As leader of a division within NHO, Norway’s national employers’ organization, his expense accounts were rarely questioned and he had great freedom to spend money on what he viewed as legitimate costs of representation. NHO, however, has recently needed to cut back on expenses itself and reduce staffing, making Lier-Hansen’s conviction for fraud over the years even more of a betrayal of his colleagues’ and NHO members’ trust.

It wasn’t until the latter half of 2023 that NHO received a warning about Lier-Hansen. Until then he’d been able to pass on expenses for hunting and fishing trips, the remote mountain cabins he’d used, restaurant meals and bar bills, for example, as the costs of doing business with those he invited out on the town or up to the mountains and elsewhere. In late 2023, Lier-Hansen left Norsk Industri and NHO with severance pay and took a new job at the environmental organization Bellona in Oslo.

An investigation into his expense accounts at Norsk Industri and NHO, though, ultimately alerted Norway’s economic crime Økokrim to the case, and an indictment of Lier-Hansen followed in April 2025. His trial began in January, when he often showed up in the courtroom unshaven and casually dressed.

He eventually made some admissions of misusing Norsk Industri’s funds, for example how one of several hunting trips to Sweden in 2022, when the pandemic was winding down, wasn’t “relevant” for Norsk Industri. “That trip shouldn’t have been made, it should have been cancelled,” he testified in court.

Other charges for which he’s been convicted were more serious, and involved how Lier-Hansen not only got his employer to pay for much of his hunting, fishing, dining and drinking but also enriched himself at Norsk Industri’s expense. The actual corruption charge involves kickbacks from others that allegedly left Lier-Hansen with NOK 1.9 million. He continues to deny that.

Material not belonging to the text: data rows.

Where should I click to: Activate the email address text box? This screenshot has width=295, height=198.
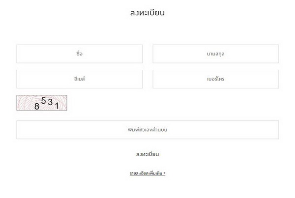tap(80, 79)
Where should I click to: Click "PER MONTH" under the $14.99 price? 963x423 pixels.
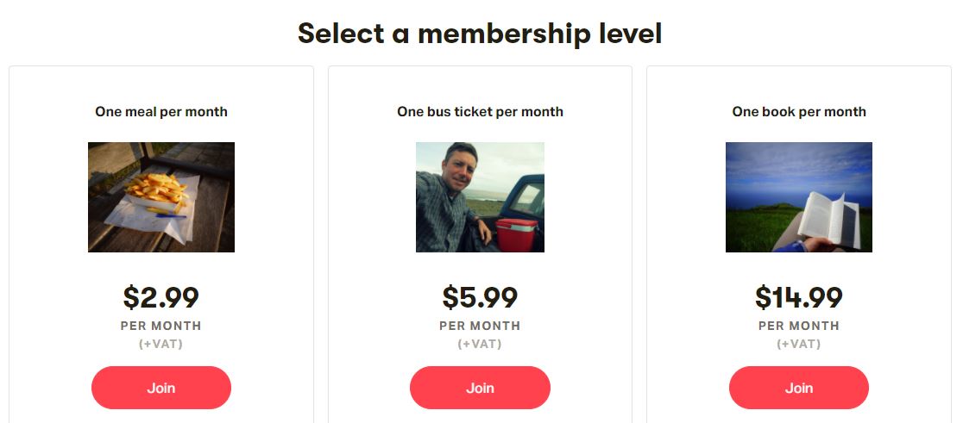click(799, 326)
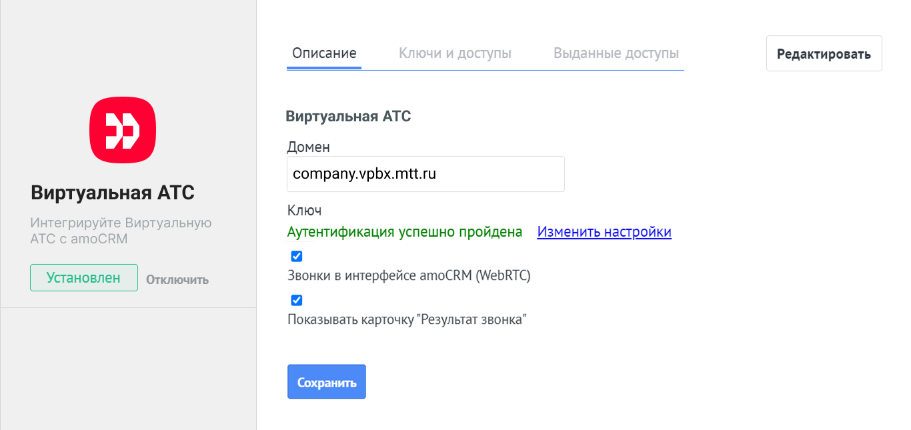Screen dimensions: 911x430
Task: Open the Ключи и доступы tab
Action: (x=455, y=53)
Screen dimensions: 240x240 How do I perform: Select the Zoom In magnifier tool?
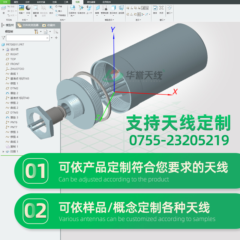tap(50, 8)
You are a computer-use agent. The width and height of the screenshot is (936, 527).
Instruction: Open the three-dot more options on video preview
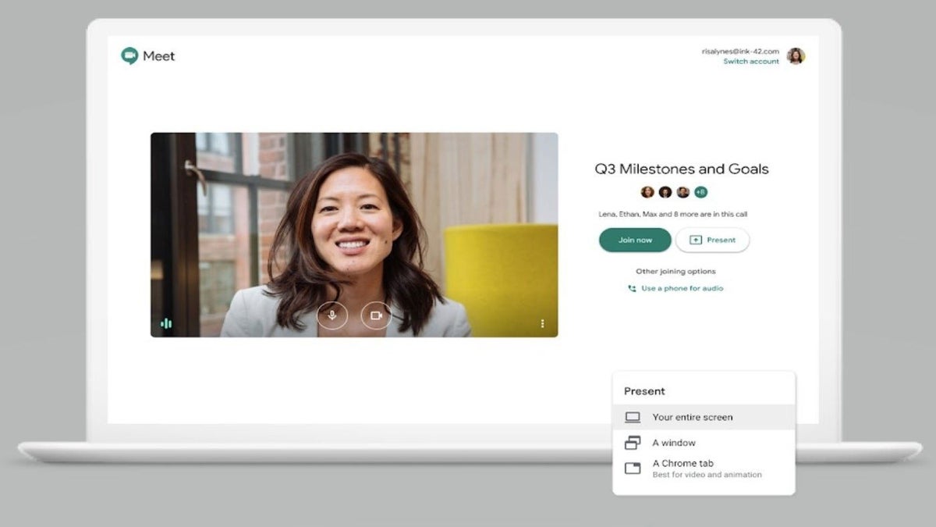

Two others were also charged in the case, one involving a man in Trøndelag who allegedly provided Lier-Hansen with fictitious invoices amounting to NOK 1.85 million and a man from Buskerud who allegedly did the same with invoices totalling NOK 2.06 million. Lier-Hansen was also accused of filing expense claims for dinners he had with people who later claimed they hadn’t been at the table.

Lier-Hansen also admitted during the course of his lengthy trial last winter to claiming reimbursement from Norsk Industri/NHO for a family sightseeing trip, a Christmas bird-hunting trip in Sweden with his wife, even salmon-fishing trips to Alta that cost Norsk Industri NOK 380,000 that were reported to be with “guests that were relevant for following up EU carbon compensation issues.”

When Lier-Hansen left Norsk Industri in 2023 he received severance pay that its chairman Ståle Kyllingstad later admitted shouldn’t have been paid out. The organization demanded NOK 12 million in reimbursement from Lier-Hansen, and the court approved NOK 10.6 million.

Lier-Hansen admits that the court didn’t believe him and indicated that he’ll try again in an appeal. Another trial may follow and Professor Petter Gottschalk at business school NHH in Oslo predicts an appeals court judge will reduce Lier-Hansen’s prison term, that Norway’s Supreme Court will refuse to hear another appeal and that Lier-Hansen will probably only have to spend two-thirds of a reduced prison term in jail. It also remains unclear whether Lier-Hansen will ever repay the money he illegally extracted from the organization.